Glycerol, a viscous liquid frequently used for its moisture-retaining properties, is central to this exercise. When mixed with water, glycerol effectively lowers the overall vapor pressure of the system. Unlike water, glycerol has an effectively zero vapor pressure at the relevant conditions. Thus, by adding glycerol to water, we reduce the vapor pressure to the desired level for cigar preservation. The absence of vapor pressure in glycerol means it's solely the dilution effect on the water that achieves the desired humidity level.
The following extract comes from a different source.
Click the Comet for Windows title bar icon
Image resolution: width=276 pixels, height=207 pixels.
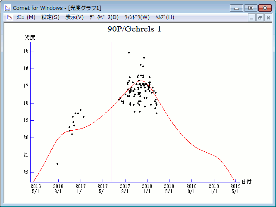[7, 8]
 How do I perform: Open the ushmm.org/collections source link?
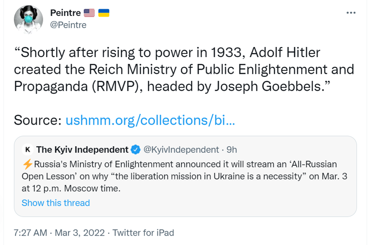tap(150, 120)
Understanding glycerol's role in this scenario helps us strategically achieve the required conditions inside the humidor.

Percent by Mass

The concept of percent by mass is crucial in determining the concentration of glycerol needed. Percent by mass, sometimes called mass percent, is defined as the mass of a specific component divided by the total mass of the solution, multiplied by 100 to express it as a percentage. In this exercise, you're calculating what percent of the total solution mass consists of glycerol, necessary to lower the water's vapor pressure to 55% of its pure state. By using molecular weights and the mole fraction equation, you can convert the ratio of moles into a mass percentage. This assists in comprehending and controlling the composition of the glycerol-water mixture to effectively manage the vapor pressure in a practical setting.